Urban Fantasy 101: Stitch Reads The Hollows – Dead Witch Walking Chapters 6-10

Content warnings for biphobia, racism, and Ivy being predatory as hell towards Rachel on multiple levels


Chapter six of Dead Witch Walking begins with Rachel and Ivy eating a meal at their shared table, and Harrison sexualizing the hell out of Ivy for no reason whatsoever:

I had just enough experience with chopsticks to not look like an idiot, but Ivy moved the twin sticks with a slow precision, placing bits of food into her mouth with a rhythmic, somehow erotic, pace. I looked away, suddenly uncomfortable.

A Chinese woman using chopsticks to eat is not out of the norm or erotic.

Eroticizing the act of eating – of Ivy eating – is actually racist. Not gonna pull punches here. It is.

It’d be a bit different if Ivy was drinking blood or was a werewolf chomping on meat and Harrison chose to eroticize that, but Ivy is doing something that a significant portion of the world’s population does on the regular in countries across Asia. Maybe Harrison, like me and Rachel, can’t use chopsticks very well and that’s why she had to zero in on it, but –

There’s literally nothing sexy about eating with chopsticks.

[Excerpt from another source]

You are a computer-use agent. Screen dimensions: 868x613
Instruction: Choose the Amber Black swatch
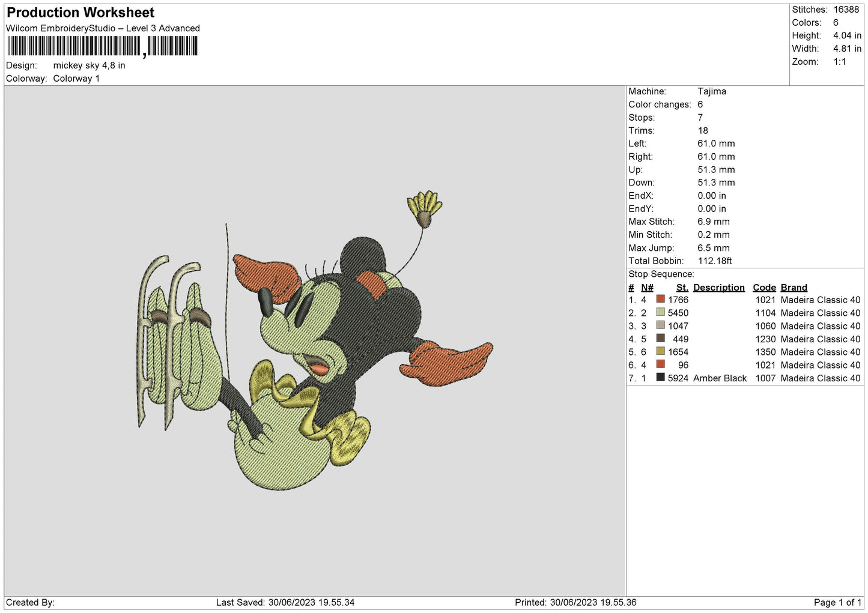(x=660, y=378)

And I’m gonna be real, that’s a decidedly racist start to the second part of my reread. Because I’d mentioned the racism of the series last time, but there’s something about being reminded of it on the page that is just hard to work around.

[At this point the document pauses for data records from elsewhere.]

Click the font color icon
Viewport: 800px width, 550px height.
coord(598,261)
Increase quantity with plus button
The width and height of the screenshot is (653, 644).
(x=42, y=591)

Even though we then get some quality conversation between Ivy and Rachel about the their lives and about Ivy’s complex relationship with her parents, that’s still a muddy mark too start with. Harrison is clearly aware that Ivy is an interesting character who deserves more of a focus but then she writes Ivy as…that.

To be a little bit fair, there are some cool aspects to the conversation that Ivy and Rachel have while they eat. Rachel and Ivy were coworkers before… all of this and how much do any of us know about our coworkers?

So they bond over talking about how kind of fucked up their families are. Rachel’s mom is perpetually mourning her dead husband and Ivy’s mom is basically draining her living husband to death – and he refuses to let anyone feed her in his stead.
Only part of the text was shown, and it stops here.